- Written by: Rodrigo García
- Original language: Spanish

Premiere
- Date premiered: 2011
- Place premiered: Centro Dramático Nacional, Madrid

= Golgota Picnic =

2011 play by Rodrigo García

Golgota Picnic ("Golgotha Picnic") is a 2011 play by the Argentinian playwright Rodrigo García that attracted criticism from conservative Christian groups.

==Theme==
García described the play as interweaving serious critique of consumer society, despair over the human race through a deconstruction of Jesus of Nazareth.

For Golgota Picnic, Rodrigo Garcia has collaborated for the first time with musician Marino Formenti, who performs in the show "The Seven Last Words of Our Saviour On the Cross" by Joseph Haydn on a piano, completely naked.

The play has been shown in a number of countries, including Spain.

==Controversies==
The play attracted criticism from conservative Christian groups.

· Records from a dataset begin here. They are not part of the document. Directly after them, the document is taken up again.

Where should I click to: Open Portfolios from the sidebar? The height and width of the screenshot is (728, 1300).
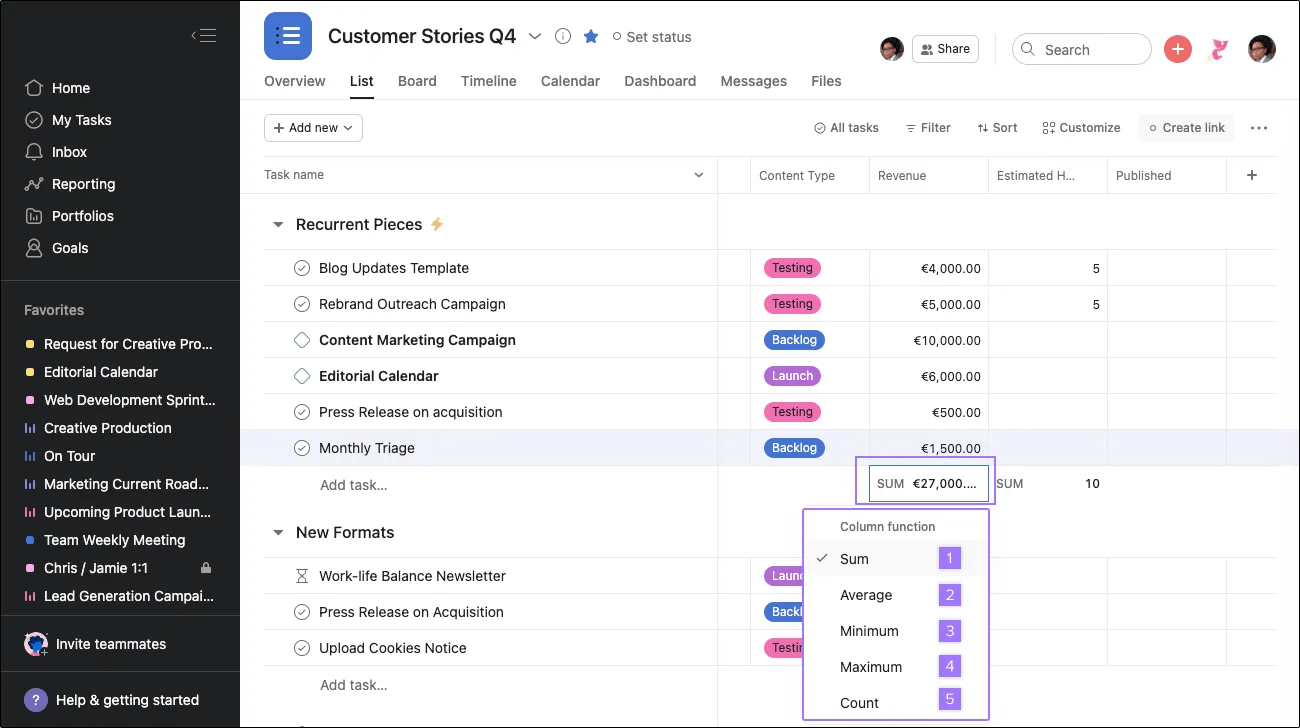[x=80, y=216]
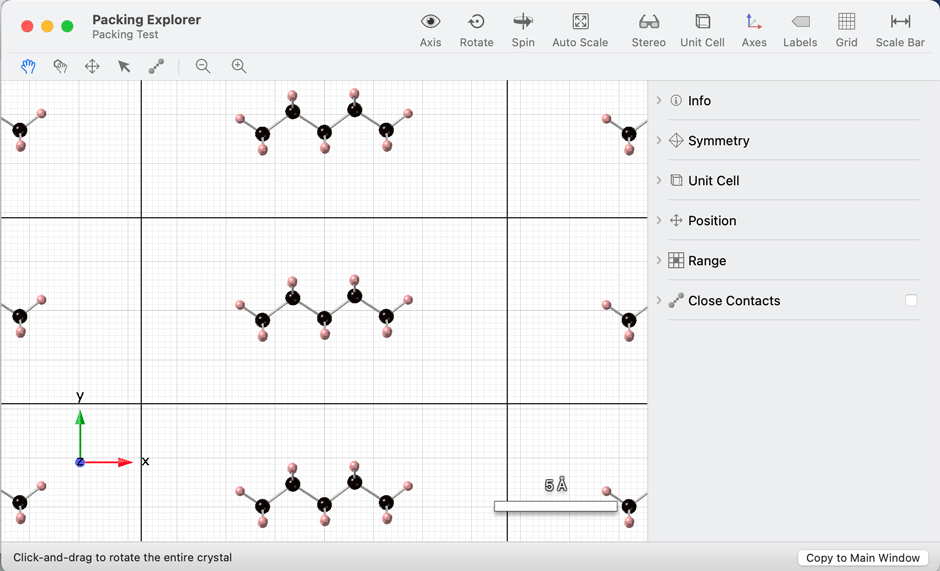This screenshot has height=571, width=940.
Task: Expand the Info panel section
Action: coord(659,101)
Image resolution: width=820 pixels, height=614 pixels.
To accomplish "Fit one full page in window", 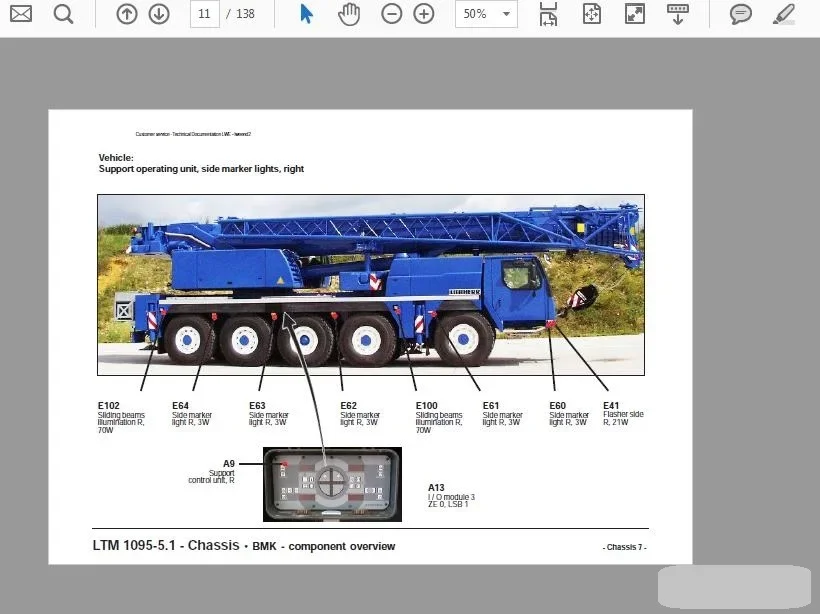I will pyautogui.click(x=591, y=14).
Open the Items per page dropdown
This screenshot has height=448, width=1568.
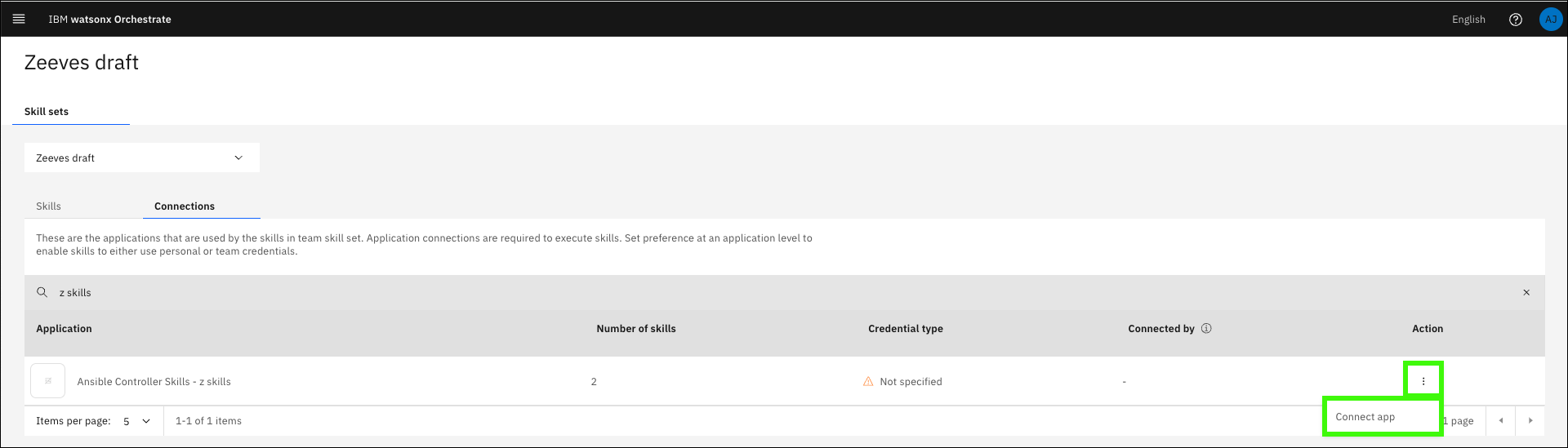(x=137, y=421)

Its performance in 2011 in the French city of Toulouse, and subsequently in Paris, led to protests by French Catholics. Archbishop of Toulouse, Robert Le Gall, said that the play "fouled the faith of many believers", and bishop Dominique Rey of Frejus-Toulon criticized Garcia's depiction of Christ as "madman, dog, pyromaniac, messiah of Aids, devil-whore, no better than a terrorist". The head of the Théâtre du Rond-Point received death threats before the play's opening. Despite the protests, Christian activists' request to have the play banned in France were futile. Protests against the play have in turn aroused criticism from groups defending free speech. In 2011 Christian protestors in France faced counter-demonstrations by free speech groups.

In 2014 protests Polish Catholics and nationalist activists protested against staging of this play in Poland. As in France, the play faced criticism from high-ranking members of the Catholic Church, such as archbishop Stanisław Gądecki. While the play was staged in theaters across Poland, theater goers faced hostile crowds attempting to bar them entry, singing religious ceremony, shouting criticism of the play, and on occasions, attempting to perform exorcisms. Several theaters have caved in and cancelled the play. The play was also withdrawn from the Malta Festival Poznań due to fears of riots. García described this as a religion-inspired censorship. Dissenting artists held informal readings of the play, and a number of prominent artists led by film director Agnieszka Holland petitioned Polish government to intervene and prevent religious radicals from violating the freedom of expression, describing the protester actions as "an assault against Polish and European democracy and a symptom of backwardness". Meanwhile, politicians from the conservative Law and Justice party said that the play violates Polish blasphemy laws (Article 196 of the Polish Criminal Code which states that the "anyone who offends the religious feelings of other people [can be] subject to a fine, restriction of liberty or imprisonment for up to two years"), and filed a motion with prosecutions for investigation. Polish culture minister Małgorzata Omilanowska supported the artists by saying "Freedom of artistic expression is the basis of democracy and the constitution." A major newspaper, Gazeta Wyborcza, published the script on 28 June. Magazine Polityka described the play as "the most famous in the 250-year history of Polish theater".